Description
This alert is triggered when an OBServer is inactive in the OceanBase cluster.
Principle
The following table describes the key parameters that are involved in the monitoring and alerting logic.
| Parameter | Value |
|---|---|
| Metric | ob_cluster_inactive_server_count |
| Source | SQL: unknow select group_concat(svr_ip SEPARATOR ',') as servers, status, count(1) as count from __all_server group by status; Note The value of the count field is used as the value of the inactive_server_count metric. |
| Collected metric | inactive_server_count |
| Metric expression | max(server_count{metric_group="all_server",status="inactive",@LABELS}) by (@GBLABELS) |
| Collection cycle | 60 seconds |
OceanBase Database determines the status of each OBServer based on its internal heartbeat mechanism, and updates the status in the __all_server table in real time. The table is accessible to all OBServers.
The value of the metric ob_cluster_inactive_server_count indicates the number of the inactive OBServers in the OceanBase cluster. When this value is greater than 0, this alert is triggered.
Alert rule
| Metric | Default threshold | Duration | Detection cycle | Time before clearance |
|---|---|---|---|---|
| ob_cluster_inactive_server_count | 0 | 0 seconds | 10 seconds | 5 minutes |
Alert information
| Trigger method | Alert level | Scope |
|---|---|---|
| Metric expression | Critical | Cluster |
Alert templates
Overview: ${alarm_target} ${alarm_name}
Details: ${alarm_target} ${alarm_name}. The number of inactive OBServers is ${value}. IP addresses of the inactive OBServers are ${servers}.
Overview example: ob_cluster=C1-1000. The OceanBase cluster has inactive OBServers.
Details example: ob_cluster=C1-1000. The OceanBase cluster has inactive OBServers. The number of inactive OBServers is 2.0. IP addresses of the inactive OBServers are 192.168.1.1 and 192.168.1.2.
${alarm_target} indicates the object that generated the alert, in the ob_cluster=xxxxxxx format. ob_cluster indicates the name of the cluster that generated the alert.
Impact on the system
When the number of available OBServers reduces, the cluster availability decreases.
For example, if one OBServer of a three-node cluster stops working, the original three-replica cluster becomes a two-replica cluster. If one more node stops working, the cluster becomes unavailable.
Possible causes
This problem is commonly found in the following scenarios:
A network communication error occurs.
The inactive OBServers failed or their observer processes unexpectedly stopped.

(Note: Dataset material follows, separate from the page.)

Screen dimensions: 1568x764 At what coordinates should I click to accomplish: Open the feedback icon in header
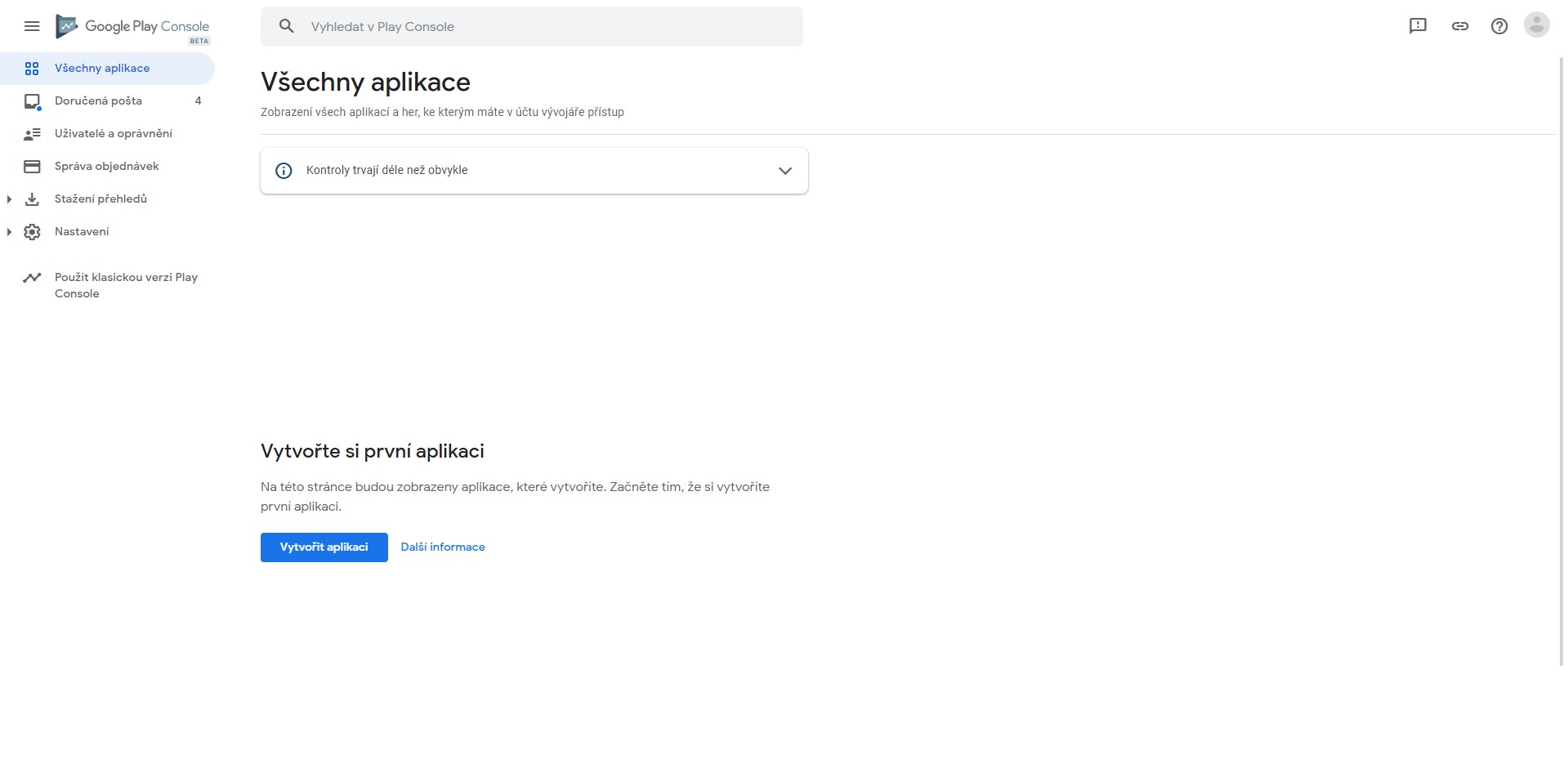pos(1418,26)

The inactive OBServers are alive but are unresponsive, without reporting their heartbeats.
Suggested solutions
Check whether an inactive OBServer is still needed.
If it is needed, go to the next step.
Otherwise, you can delete it.
Check the network connection.
Run the following command to check whether a network error exists between the inactive OBServer and the leader OBServer.
# Ping the leader OBServer from the inactive OBServer. The sample IP address of the leader OBServer is 192.168.0.1. ping 192.168.0.1 # Ping the inactive OBServer from the leader OBServer. Use the IP address of the OCP-Server that manages this inactive OBServer. The sample IP address of the OCP-Server is 192.168.0.2. ping 192.168.0.2Note
You can execute the following statement under the sys tenant of the OceanBase cluster to obtain the IP address of the leader OBServer.
select svr_ip,with_rootserver from oceanbase.__all_server;If the system consecutively returns data transmission messages, the network connection is normal and the alert may have been triggered by other issues.
Otherwise, the network connection is disconnected.
Contact your network administrator for troubleshooting or troubleshoot and fix the network failure on your own. For more information, see Network troubleshooting.
Check whether the OBServer fails or the process unexpectedly stops.
Check for the ob_cannot_connected alert.
If you find the alert, solve the problem first. For more information, see ob_cannot_connected.
Otherwise, go to the next step.
Check the observer process and heartbeat.
In the Hosts list on the Host Overview page of the OCP console, click the IP address of the target OBServer, and then check the process status on the OCP Agent tab.
If the process is normal but the OBServer cannot be connected, it is likely that its heartbeats are not reported. We recommend that you check whether the disk space or memory is sufficient.
# Check the available memory size. free -m # Check the available disk space in the OBServer home directory. The default home directory is /home/admin. df -hThe OBServer heartbeat is not reported due to insufficient disk space or memory.
If the disk space is insufficient, increase the disk capacity, delete unnecessary logs, or reduce the data retention period based on business conditions.
If the memory is insufficient, increase the memory capacity or reduce the resource specifications of tenants that use less resources than those allocated to them.
If the disk space and memory are sufficient, go to the next step.
Contact OCP Technical Support for help.